DEVENIR UN HACKER EN DEUX CLICS
De petits logiciels proposent de pirater un site web en quelques minutes et récupérer e-mails, mots de passe, voire numéros de cartes bleues, ouvrant la voie à une dangereuse démocratisation du "hack".
Pirater n'importe quel site en deux clics et dix minutes ? C'est déjà possible.
De plus en plus de petits logiciels permettent aux pirates du dimanche de jouer au "hacker" véritable. Une démocratisation du piratage qui n'est pas sans risque. Récemment, Orange ou Sony ont été les illustres victimes de ces apprentis hackers.
Dans la pratique, le hacker en herbe télécharge gratuitement un simple logiciel, renseigne l'adresse d'un site web et clique pour lancer l'attaque.

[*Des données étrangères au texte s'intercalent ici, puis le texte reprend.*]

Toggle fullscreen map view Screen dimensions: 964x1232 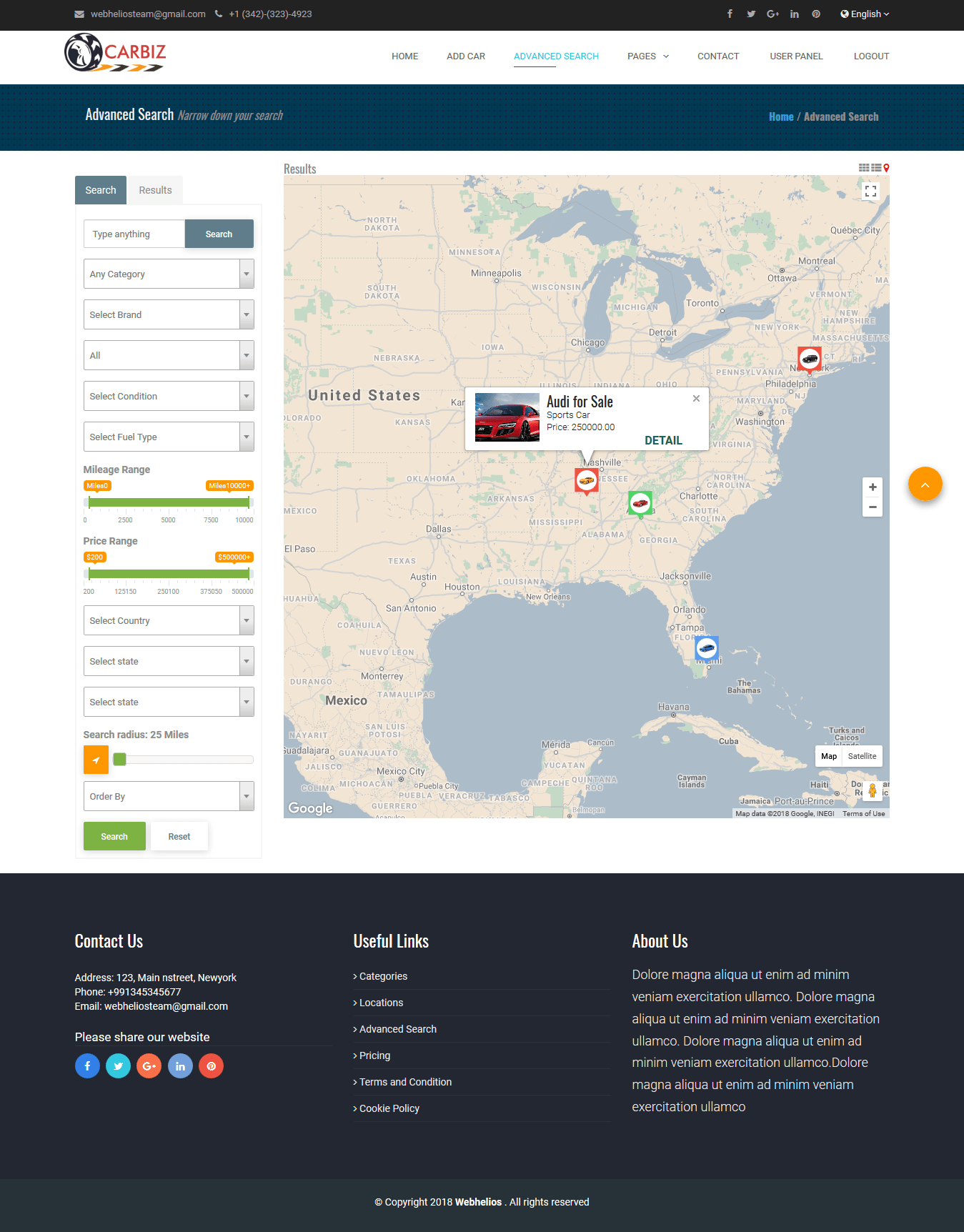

Après une dizaine de minutes, il récupère l'intégralité des bases de données du site à savoir, en fonction du site, des noms et prénoms, adresses e-mails, numéros de téléphone, mots de passe, voire numéros de cartes bleues.
Aucune connaissance technique nécessaire
"Le Nouvel Observateur" a pu voir à l'œuvre l'un de ces logiciels, dont le nom ne sera pas donné. Après quelques minutes d'attaque contre un site d'abonnements, le logiciel affiche une imposante liste de clients avec noms, adresses, e-mails et mots de passe cryptés. Bluffant ! D'un clic supplémentaire, le logiciel casse le cryptage et révèle tous les mots de passe. Inquiétant...
En quelques clics et sans aucune connaissance technique, le logiciel a pu récupérer nombre de données confidentielles du site (voir ci-dessous).
Ce type de piratage repose sur les "injections SQL", exploitations d'une faille de sécurité dans la base de données du site via de fausses requêtes en langage informatique SQL. Si un pirate-expert est capable de coder ces injections SQL les yeux fermés, le novice préfère passer par un logiciel qui fera tout ce travail automatiquement en enchaînant les fausses requêtes.
Des tâtonnements successifs qui finissent par payer mais qui ne fonctionne pas sur tous les sites.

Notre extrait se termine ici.